Task
From the listing below, copy each line that contains the string "size".

Item coordinate data
⟨
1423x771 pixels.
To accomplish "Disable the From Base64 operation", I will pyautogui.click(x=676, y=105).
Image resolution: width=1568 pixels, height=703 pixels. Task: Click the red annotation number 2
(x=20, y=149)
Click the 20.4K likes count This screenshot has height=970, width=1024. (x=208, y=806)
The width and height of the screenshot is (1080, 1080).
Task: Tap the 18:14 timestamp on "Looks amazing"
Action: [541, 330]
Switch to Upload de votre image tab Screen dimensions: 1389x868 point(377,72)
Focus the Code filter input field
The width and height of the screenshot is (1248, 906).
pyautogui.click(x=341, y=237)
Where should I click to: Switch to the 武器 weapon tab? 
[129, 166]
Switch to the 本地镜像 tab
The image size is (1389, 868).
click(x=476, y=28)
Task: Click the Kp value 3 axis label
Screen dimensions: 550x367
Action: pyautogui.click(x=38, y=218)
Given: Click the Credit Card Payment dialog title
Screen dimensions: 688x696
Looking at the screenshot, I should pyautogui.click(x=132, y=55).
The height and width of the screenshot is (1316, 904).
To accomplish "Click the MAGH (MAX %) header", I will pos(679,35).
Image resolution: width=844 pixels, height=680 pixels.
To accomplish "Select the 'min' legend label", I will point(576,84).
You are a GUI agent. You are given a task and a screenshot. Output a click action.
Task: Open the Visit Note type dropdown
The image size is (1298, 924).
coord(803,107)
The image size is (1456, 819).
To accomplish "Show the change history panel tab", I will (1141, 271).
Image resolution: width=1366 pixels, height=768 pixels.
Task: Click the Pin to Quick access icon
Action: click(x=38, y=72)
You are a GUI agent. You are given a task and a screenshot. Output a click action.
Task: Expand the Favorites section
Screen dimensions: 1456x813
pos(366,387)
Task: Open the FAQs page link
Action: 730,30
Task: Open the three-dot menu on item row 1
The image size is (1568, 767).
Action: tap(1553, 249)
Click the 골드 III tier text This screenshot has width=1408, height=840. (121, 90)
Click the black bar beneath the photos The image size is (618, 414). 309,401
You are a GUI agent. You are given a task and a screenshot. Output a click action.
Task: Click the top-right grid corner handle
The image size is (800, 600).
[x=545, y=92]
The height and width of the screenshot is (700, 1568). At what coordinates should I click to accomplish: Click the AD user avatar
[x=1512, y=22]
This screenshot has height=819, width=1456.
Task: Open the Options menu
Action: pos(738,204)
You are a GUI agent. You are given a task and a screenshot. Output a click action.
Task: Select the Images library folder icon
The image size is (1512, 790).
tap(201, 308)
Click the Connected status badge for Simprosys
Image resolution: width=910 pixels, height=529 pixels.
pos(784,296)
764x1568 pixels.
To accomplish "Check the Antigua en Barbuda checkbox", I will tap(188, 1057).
⟩
The result
The image size is (1389, 868).
The image size is (1298, 924).
The image size is (1456, 819).
The image size is (1568, 767).
Click the black bar beneath the photos The image size is (618, 414). 309,401
The image size is (800, 600).
The image size is (1512, 790).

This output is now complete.